● TASK INPUT
= = =

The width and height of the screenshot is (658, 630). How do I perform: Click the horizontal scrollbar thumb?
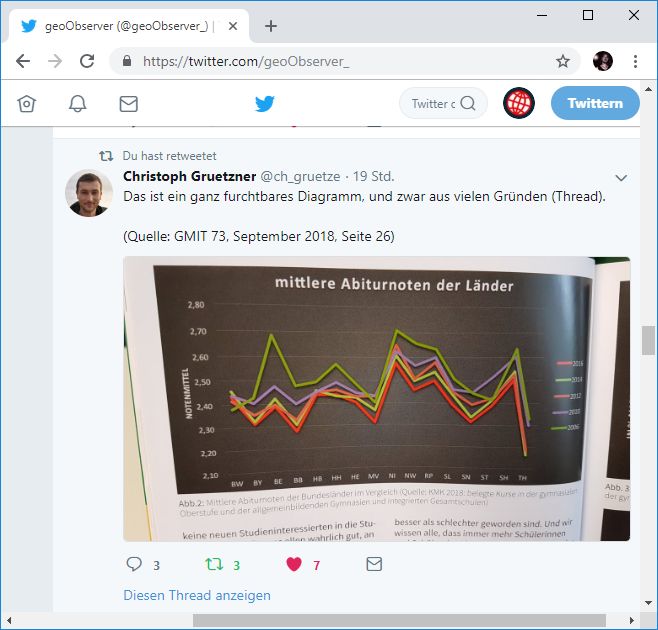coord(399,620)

= = =

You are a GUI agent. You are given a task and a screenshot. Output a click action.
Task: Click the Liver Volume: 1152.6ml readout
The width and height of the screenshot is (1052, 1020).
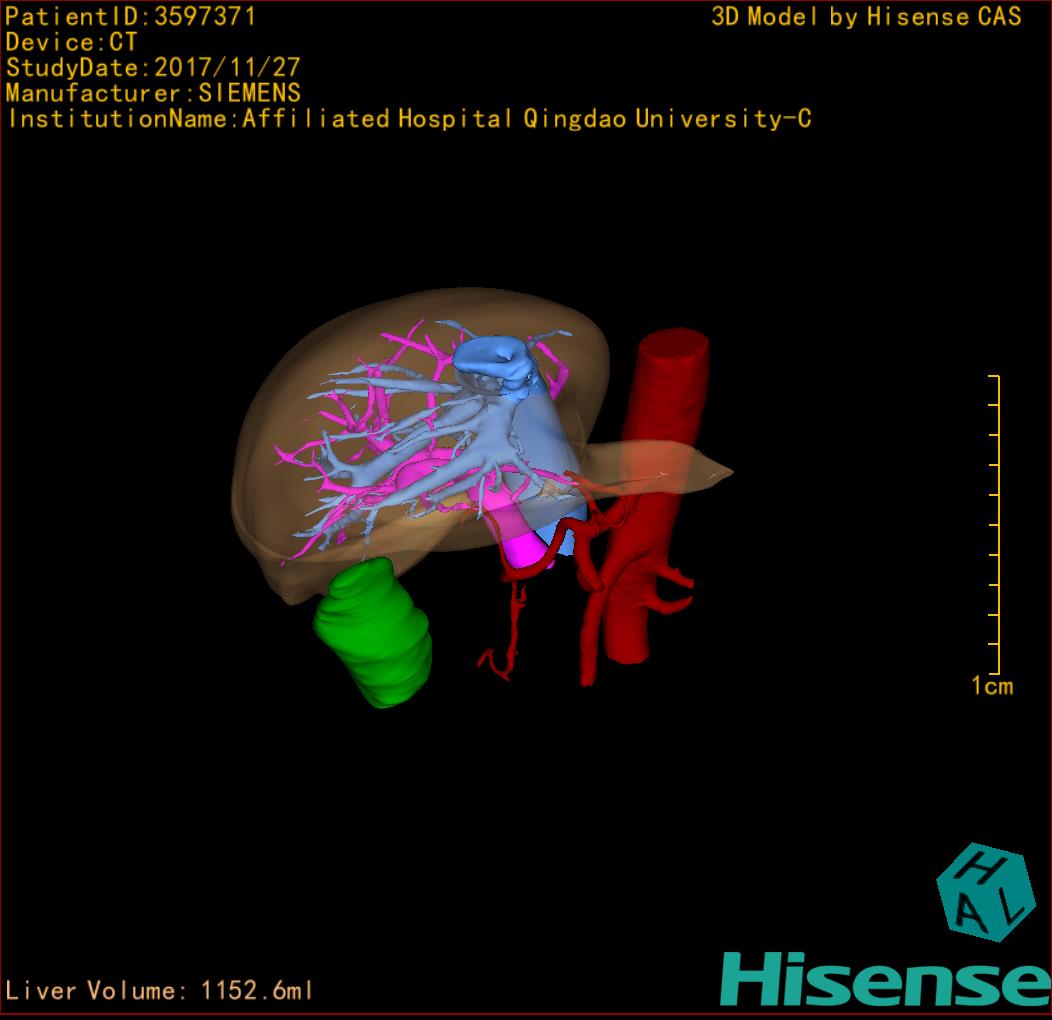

= = =

● EXERCISE DESCRIPTION
Rewrite the lines of the records above as a JSON list of strings, one string per line with blank lines omitted. Start with the line containing "The width and height of the screenshot is (658, 630).", continue through the line containing "coord(399,620)", and leave the pictures out.

● EXPECTED ANSWER
[
  "The width and height of the screenshot is (658, 630). How do I perform: Click the horizontal scrollbar thumb?",
  "coord(399,620)"
]